From a Kentucky perspective the Citrus Bowl is Super!by J.W. Miller on 12/31/18
I am certain you are anxiously awaiting New Years Day when No. 14 Kentucky takes on No. 12 Penn State in the Citrus Bowl. No? Well, it’s not exactly a marquee bowl in the College Football Playoffs scheme, but it is the most prestigious bowl to invite the Wildcats since the 1999 Outback Bowl. (Yes, I remember, Penn State beat Kentucky in that one, because brother Jerry and I were sitting in Raymond James Stadium that day.) But it’s all a matter of perspective.

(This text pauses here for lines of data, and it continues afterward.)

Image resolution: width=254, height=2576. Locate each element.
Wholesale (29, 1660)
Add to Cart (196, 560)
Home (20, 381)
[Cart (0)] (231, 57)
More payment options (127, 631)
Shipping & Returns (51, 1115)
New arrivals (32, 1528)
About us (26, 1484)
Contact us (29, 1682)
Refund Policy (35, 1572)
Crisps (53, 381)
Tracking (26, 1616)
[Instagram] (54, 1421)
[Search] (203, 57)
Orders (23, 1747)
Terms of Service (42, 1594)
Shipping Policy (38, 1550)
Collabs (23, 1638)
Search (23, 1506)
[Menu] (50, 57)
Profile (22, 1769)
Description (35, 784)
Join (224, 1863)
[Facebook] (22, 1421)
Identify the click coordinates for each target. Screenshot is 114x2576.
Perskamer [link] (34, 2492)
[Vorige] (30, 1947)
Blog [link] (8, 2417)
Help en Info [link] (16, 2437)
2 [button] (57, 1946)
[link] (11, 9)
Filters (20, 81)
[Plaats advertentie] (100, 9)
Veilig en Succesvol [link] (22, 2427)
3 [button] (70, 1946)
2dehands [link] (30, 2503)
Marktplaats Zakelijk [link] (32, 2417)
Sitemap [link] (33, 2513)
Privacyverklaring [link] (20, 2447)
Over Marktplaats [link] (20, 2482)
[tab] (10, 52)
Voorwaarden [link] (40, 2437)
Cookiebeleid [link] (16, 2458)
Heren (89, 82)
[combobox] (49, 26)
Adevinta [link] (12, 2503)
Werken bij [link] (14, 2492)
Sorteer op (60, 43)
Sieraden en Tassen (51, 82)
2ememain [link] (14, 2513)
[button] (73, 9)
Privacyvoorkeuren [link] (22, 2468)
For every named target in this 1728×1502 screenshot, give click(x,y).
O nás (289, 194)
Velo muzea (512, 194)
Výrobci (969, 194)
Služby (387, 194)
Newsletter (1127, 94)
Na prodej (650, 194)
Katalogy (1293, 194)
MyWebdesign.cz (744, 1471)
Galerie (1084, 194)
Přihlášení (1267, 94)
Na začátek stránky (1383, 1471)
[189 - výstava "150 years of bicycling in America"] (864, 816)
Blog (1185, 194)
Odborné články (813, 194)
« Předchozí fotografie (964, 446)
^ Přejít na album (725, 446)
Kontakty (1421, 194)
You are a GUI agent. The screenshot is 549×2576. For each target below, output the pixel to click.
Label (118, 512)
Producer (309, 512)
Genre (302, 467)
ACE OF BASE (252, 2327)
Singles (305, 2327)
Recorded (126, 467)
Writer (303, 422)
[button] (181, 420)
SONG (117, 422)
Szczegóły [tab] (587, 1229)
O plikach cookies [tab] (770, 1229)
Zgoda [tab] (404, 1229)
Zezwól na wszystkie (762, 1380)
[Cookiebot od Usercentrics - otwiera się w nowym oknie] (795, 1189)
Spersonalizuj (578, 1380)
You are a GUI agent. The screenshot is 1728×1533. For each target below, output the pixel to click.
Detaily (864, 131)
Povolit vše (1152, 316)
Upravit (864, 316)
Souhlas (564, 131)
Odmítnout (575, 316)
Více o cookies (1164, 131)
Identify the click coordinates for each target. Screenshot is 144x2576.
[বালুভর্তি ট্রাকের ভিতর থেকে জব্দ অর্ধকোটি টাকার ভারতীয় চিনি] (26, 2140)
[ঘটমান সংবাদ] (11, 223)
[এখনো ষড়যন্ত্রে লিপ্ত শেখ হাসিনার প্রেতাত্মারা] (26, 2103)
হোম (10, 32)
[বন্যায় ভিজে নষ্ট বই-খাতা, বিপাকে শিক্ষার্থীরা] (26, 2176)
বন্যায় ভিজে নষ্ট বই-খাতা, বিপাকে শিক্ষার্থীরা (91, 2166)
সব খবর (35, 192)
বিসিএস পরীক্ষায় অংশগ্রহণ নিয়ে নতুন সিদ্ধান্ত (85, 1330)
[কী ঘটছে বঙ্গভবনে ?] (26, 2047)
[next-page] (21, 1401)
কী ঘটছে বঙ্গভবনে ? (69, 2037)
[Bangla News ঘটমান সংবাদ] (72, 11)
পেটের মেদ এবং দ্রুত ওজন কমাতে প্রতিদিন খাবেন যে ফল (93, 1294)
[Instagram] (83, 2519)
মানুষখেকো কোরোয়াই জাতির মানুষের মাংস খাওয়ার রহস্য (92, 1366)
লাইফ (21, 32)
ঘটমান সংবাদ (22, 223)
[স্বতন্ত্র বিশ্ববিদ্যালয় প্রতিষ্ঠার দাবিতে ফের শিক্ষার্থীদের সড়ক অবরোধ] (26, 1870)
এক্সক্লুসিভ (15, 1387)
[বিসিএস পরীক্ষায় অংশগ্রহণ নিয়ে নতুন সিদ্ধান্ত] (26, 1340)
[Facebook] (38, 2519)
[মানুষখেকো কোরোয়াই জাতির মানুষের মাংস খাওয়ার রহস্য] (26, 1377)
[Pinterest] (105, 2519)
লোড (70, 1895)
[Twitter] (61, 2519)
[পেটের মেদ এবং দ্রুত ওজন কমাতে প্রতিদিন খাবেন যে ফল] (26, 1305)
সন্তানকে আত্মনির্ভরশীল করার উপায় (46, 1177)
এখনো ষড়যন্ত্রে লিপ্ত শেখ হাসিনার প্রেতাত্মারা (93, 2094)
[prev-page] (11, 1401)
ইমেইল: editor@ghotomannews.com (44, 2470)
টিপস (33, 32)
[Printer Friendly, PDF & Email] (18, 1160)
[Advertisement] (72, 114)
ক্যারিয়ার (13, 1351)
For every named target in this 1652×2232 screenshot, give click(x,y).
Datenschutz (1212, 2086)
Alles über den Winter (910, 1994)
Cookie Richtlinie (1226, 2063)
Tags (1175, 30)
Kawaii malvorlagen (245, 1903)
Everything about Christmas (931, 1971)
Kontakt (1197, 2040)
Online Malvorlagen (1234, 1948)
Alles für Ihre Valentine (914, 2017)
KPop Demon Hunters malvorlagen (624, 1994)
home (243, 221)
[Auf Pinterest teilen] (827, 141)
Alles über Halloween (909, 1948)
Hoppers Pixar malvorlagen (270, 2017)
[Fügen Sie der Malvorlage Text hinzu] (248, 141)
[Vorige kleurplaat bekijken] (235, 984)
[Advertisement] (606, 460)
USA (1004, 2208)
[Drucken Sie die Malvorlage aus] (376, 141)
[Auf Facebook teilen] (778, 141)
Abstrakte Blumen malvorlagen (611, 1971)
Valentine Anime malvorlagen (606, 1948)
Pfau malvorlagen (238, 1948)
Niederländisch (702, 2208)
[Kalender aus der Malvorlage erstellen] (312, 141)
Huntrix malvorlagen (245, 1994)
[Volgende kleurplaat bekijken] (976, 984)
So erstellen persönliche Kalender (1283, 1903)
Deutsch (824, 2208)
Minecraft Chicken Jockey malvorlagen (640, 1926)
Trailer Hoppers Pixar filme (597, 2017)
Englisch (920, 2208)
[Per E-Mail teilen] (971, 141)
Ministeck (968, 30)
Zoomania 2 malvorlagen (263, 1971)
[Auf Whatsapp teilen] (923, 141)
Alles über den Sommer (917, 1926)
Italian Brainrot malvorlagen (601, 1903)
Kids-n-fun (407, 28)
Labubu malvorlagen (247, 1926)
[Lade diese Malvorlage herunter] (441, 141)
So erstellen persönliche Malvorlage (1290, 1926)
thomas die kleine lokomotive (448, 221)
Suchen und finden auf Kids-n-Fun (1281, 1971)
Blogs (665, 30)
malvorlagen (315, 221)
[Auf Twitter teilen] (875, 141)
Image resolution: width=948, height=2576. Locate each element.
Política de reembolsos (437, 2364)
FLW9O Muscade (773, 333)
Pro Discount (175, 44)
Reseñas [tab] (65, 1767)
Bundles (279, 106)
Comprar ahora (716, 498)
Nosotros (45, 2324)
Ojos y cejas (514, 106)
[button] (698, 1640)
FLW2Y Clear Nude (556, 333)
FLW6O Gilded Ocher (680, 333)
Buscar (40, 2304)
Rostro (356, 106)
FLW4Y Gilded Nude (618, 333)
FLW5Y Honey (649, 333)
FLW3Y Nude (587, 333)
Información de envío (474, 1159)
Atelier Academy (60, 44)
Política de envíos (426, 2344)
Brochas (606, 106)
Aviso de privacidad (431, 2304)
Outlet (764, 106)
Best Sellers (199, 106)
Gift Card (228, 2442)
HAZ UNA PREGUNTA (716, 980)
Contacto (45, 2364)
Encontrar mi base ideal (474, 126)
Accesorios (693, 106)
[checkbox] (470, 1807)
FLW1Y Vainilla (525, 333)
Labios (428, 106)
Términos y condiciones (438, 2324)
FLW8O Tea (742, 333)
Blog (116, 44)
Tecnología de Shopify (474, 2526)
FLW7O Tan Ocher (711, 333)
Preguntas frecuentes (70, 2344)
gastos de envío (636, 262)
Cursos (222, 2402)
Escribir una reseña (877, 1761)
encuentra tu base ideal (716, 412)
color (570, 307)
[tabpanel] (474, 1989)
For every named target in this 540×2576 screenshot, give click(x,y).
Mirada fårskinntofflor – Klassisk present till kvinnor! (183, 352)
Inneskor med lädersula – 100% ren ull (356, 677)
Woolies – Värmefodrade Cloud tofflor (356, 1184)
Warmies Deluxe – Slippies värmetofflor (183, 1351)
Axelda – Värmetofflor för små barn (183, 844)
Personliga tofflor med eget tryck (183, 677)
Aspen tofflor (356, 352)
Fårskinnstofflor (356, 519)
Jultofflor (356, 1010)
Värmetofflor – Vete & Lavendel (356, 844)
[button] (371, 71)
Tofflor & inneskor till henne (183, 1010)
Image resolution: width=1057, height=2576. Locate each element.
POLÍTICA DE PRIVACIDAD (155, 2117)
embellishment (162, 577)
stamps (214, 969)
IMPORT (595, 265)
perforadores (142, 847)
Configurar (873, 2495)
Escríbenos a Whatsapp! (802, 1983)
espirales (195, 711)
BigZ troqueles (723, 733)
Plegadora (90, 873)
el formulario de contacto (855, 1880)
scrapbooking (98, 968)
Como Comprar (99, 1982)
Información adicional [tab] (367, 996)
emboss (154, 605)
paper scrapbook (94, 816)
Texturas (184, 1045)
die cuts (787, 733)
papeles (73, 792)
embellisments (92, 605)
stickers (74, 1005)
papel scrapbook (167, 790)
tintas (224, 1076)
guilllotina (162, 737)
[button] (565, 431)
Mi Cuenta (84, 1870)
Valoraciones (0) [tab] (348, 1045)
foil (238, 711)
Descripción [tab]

One man’s Citrus Bowl or Fiesta Bowl may be another team’s toilet bowl, which is the way some of my LSU friends see their matchup with Central Florida tomorrow. I get that, because Big Blue Nation sees the NCAA basketball tournament the same way. LSU and a lot of other schools would love to play in the NCAA basketball final 16 which Kentucky fans see as a speed bump on the way to the Final Four. But, like I said, it’s all perspective. Frankly, Kentucky football fans regard the Citrus Bowl as their Super Bowl!
Big Blue Nation has reason to show some optimism over its long-suffering football program. Kentucky went 9-3, its best season since Jimmy Carter was President, and probably left some money on the table in losses at Texas A&M and Tennessee. But when was the last time that the Wildcats were actually being talked about in the same breath as Georgia when the two teams met to decide first place in the SEC Eastern Division. The Dogs prevailed, but just being there suggests that Kentucky football has turned a corner it has been peeking around, maybe since Bear Bryant hung his hounds tooth hat in Lexington.
The thing that speaks loudest about Kentucky’s possible arrival into the upper tier of the SEC is recruiting. Good players make good coaches, and good players win championships. And while it’s going to take Kentucky a few more seasons like 2018 to be taken seriously, Coach Mark Stoops and his staff at least are competing with the big boys for players.
A recent recruiting roundup in the New Orleans Times-Picayune confirmed such when the reporter wrote: “Amite athlete Devonta Lee is one LSU expects to land … and though Kentucky is making a big push for him, LSU is considered the favorite.” The next paragraph discussed Georgia cornerback Jay Ward, whom the newspaper said “was a Kentucky commitment, but now LSU is considered the team to beat.” The story did not mention that Lee’s high school teammate, dual-threat QB Amani Gilmore, has signed with the Wildcats. Kentucky might not get Lee or Ward or many other recruits that other teams covet, but it is well beyond the days when they competed with the likes of East Carolina, Louisiana Lafayette and Tulane for players.
Of course, there’s a long way to go. Rivals.com’s SEC rankings after the December 19 signing day ranked Kentucky No. 12 among the 14 SEC schools. That’s about where you should be ranked with zero five-star recruits and four four-star recruits. Compare that with top-ranked Alabama with three five-stars and 22 four-stars; second-ranked Georgia with five five-stars and 14 four-stars or LSU’s three five-stars and 10 four-stars. Stoops will counter that his recruiters have been successful at picking up lower-rated players and developing them into five-star status.
There is sufficient evidence to support the sign-and-develop theory. Kentucky’s three best players include Josh Allen, a likely high NFL first-round pick who won multiple post-season awards as the top defensive player and linebacker in the nation. Allen came to Kentucky as a two-star recruit with his only other offer from that gridiron juggernaut, Monmouth. RB Benny Snell, who garnered first-team all-SEC as well as All-America honors, was a three-star recruit in 2016, while offensive guard Bunchy Stallings, another three-star in 2014, was named first-team All-SEC this year. I don't know if that strategy breeds loyalty, but not one is passing up the bowl game although more Wildcats could be drafted next spring than any previous year.
LSU fans may be disappointed their team is not playing for the national title, but to Kentucky, the Citrus Bowl provides a hint of what its program could become. And at least for now, Big Blue Nation is just happy to be here. Like I said earlier, it’s all a matter of perspective.